Sur le quai de la gare, des passagers descendaient des wagons. Les femmes étaient parées de grands chapeaux à voile, de robes amples. Les hommes en costumes trois-pièces portaient des bagages d’un autre âge. Sur leur tête, un haut-de-forme trônait. Pendant que le chef de gare faisait le tour du train, les voyageurs se dispersèrent dans des ruelles cachées.

Deux. En tête de locomotive, le chef de gare sur son marchepied scrutait chaque côté. Un coup de sifflet retentit, les bielles des roues s’agitèrent lourdement puis plus rapidement. Le convoi repartait. J’entendais, trois. Le dernier garçon qui toucherait le mur serait le grand gagnant.

Le train n’avait parcouru qu’une vingtaine de mètres lorsqu’au mot soleil chacun se retrouvait figé. Certains voyageurs étaient au milieu de la route, d’autres sur les rails. La locomotive semblait chuchoter son impatience. Alors que la voix aiguë annonçait le un. Le train poursuivit avec indolence son chemin, insouciant de cet arrêt involontaire.

L’agitation s’était dispersée comme les voyageurs. Je trouvais cette distraction farfelue. Je ne pouvais qu’accepter cet écart temporel.

Le duel s’annonçait. Le plus petit de la bande, me semblait-il, rejoignait son camarade éliminé au tour précédent. La fille guillerette tournait le dos au survivant. Deux, trois, soleil. Non loin, un chien la patte levée et son maître qui regardait le sol étaient immobiles. Il restait le plus grand des garçons au tee-shirt blanc et au short bleu foncé. La fille reprit à un, alors que le canidé affairé à ses besoins manqua de chuter. Deux, trois. Tel un souffle de vent, la fille sentant l’ombre de son camarade se retournait. C’était trop tard, il avait déjà touché le mur. Dépitée, elle tapait son pied au sol. Elle avait perdu.

La déception ne dura pas. Ils se regroupèrent, décidèrent alors que j’allais les rejoindre. Naïvement, je pensais qu’ils auraient peut-être une explication rationnelle à ce qui venait de se produire. Proches d’eux, ils ne semblaient pas me voir. Alors que le vainqueur se positionnait face au mur, les trois autres reprenaient un positionnement linéaire. J’osais enfin l’interpeller par un « bonjour ! » qui ne le fit pas tourner son regard vers ma voix. Alors que je posais ma main sur son épaule, son corps disparu dans une espèce de buée légère. Ses camarades avaient également disparu, du parvis de la gare.

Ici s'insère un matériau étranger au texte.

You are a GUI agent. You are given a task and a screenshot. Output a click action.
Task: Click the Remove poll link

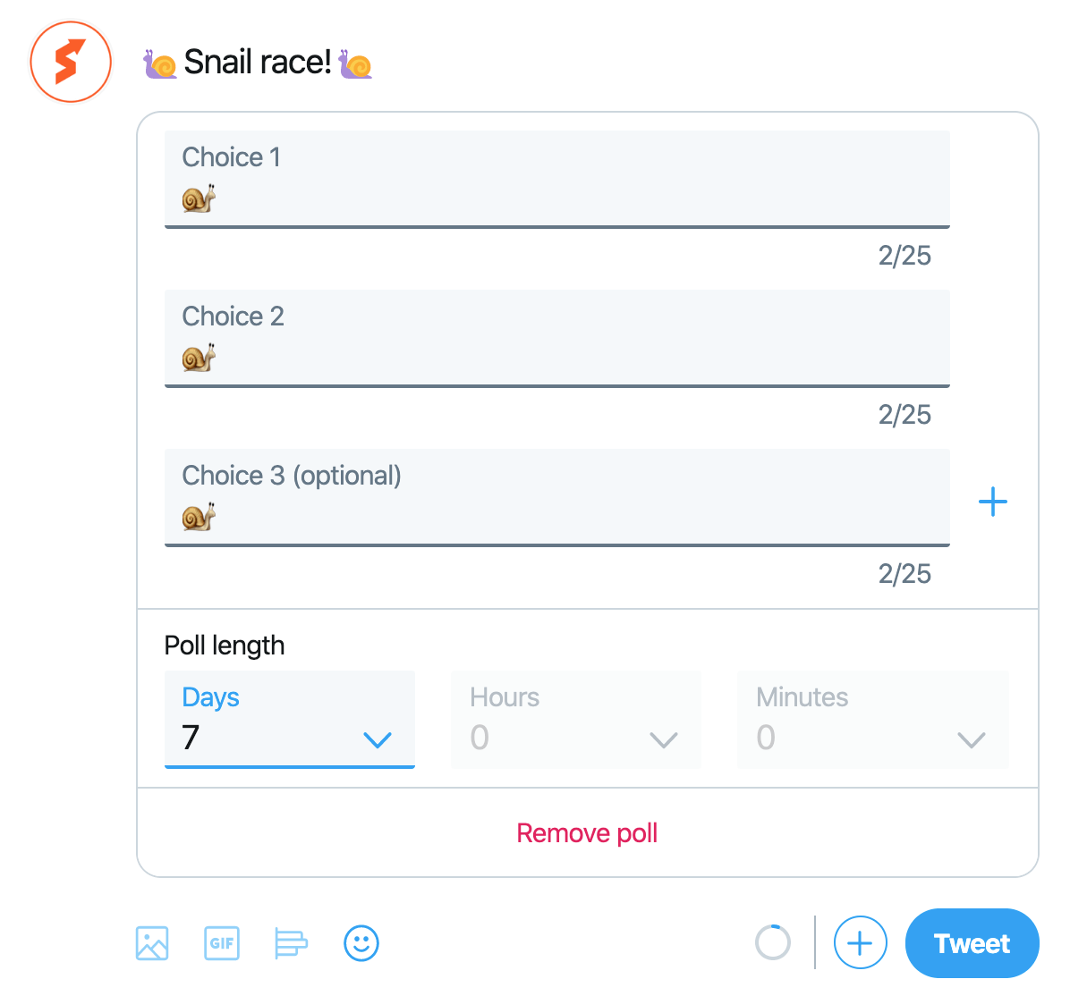click(x=587, y=833)
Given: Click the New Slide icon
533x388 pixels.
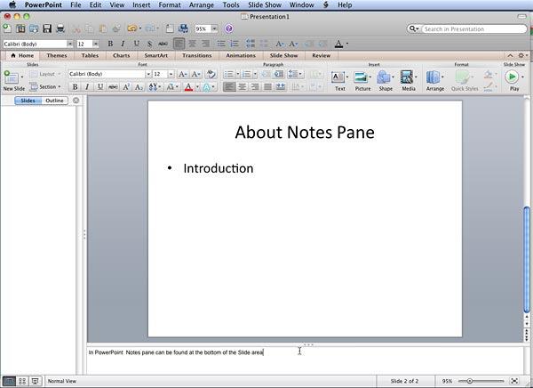Looking at the screenshot, I should tap(12, 78).
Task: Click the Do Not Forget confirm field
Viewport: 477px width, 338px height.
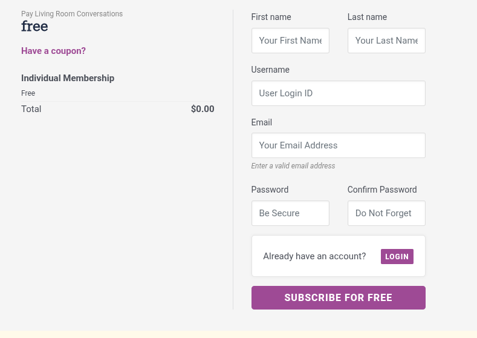Action: pyautogui.click(x=386, y=213)
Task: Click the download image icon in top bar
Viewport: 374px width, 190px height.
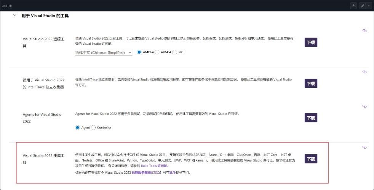Action: [353, 6]
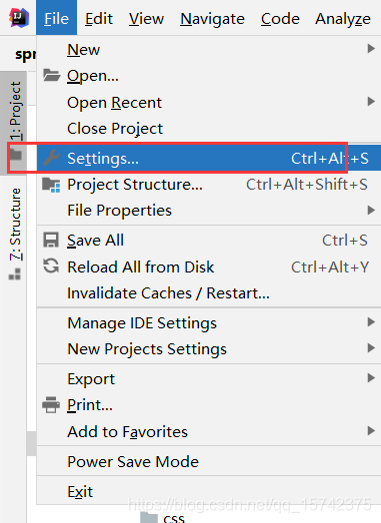Click the Save All floppy disk icon

point(51,240)
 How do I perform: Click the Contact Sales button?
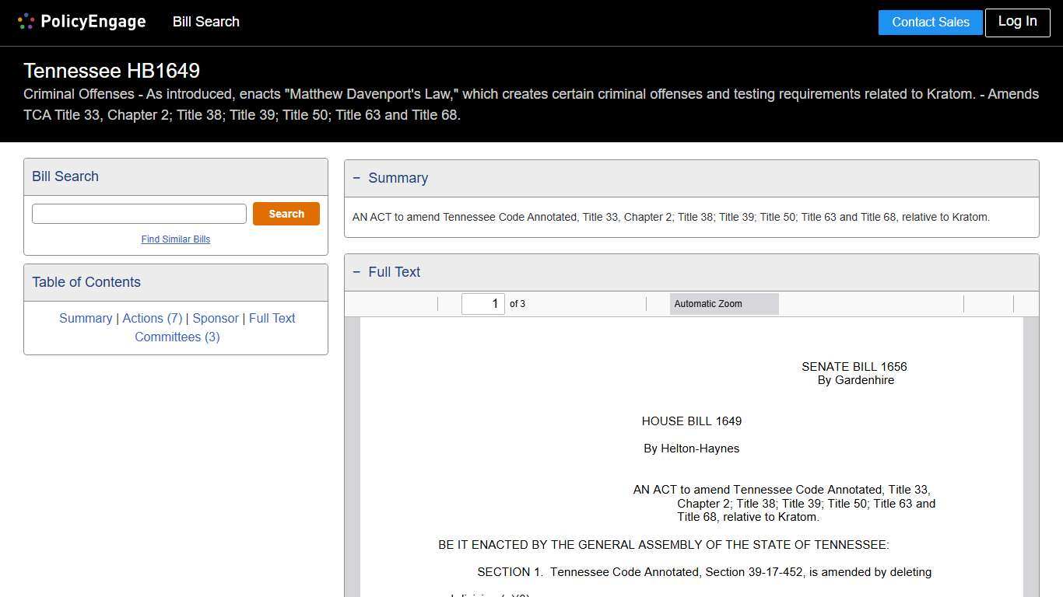[x=930, y=22]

À trois cent soixante degrés, la quiétude de ce dimanche ne semblait point troublée. En scrutant ce mur, une envie particulière me fit poser les mains dessus. En souriant, je comptais et frappais les mains ouvertes. Un, deux, trois, soleil. Lorsque je me suis retournée, une fille d’environ six ans m’observait. Elle portait une jolie robe blanche avec des motifs lilas. Elle avait des cheveux bruns mi-longs. Elle tenait ses mains jointes sur son ventre. Elle avait attisé mon inquiétude. Comment était-elle apparue ?

Je n’en menais pas large en la rejoignant. Elle avait le regard baissé. Pour entrer en contact, je me positionnais à sa hauteur. Un court instant, nos regards se sont croisés. Je ne voulais pas l’effrayer, alors en chuchotant, je lui demandais : – qui es-tu ?

Elle me répondit : « Je suis toi ! »

J’avais pris un coup dans mes tympans. Stupéfaite, je voulais me rassurer à son contact. À peine l’avais-je effleuré qu’il ne restait qu’une buée de son corps. Il ne restait plus rien, à part une journée ordinaire avec un banc placé perpendiculairement à une ligne de chemin de fer abandonnée.

Ce jour-là, j’ai compris l’insistance de l’appel de ce banc. Comme un chemin sur un temps passé où beaucoup de jeux ne sont qu’imaginaires enfantin oublié. Où beaucoup de rêves se sont effacés dans la ligne du temps. Alors qu’au fond de soi, l’enfant est toujours là avec ses rêves. L’envie de compter un, deux, trois fait oublier le mot soleil aux adultes. C’est certainement de là que vient leur tristesse.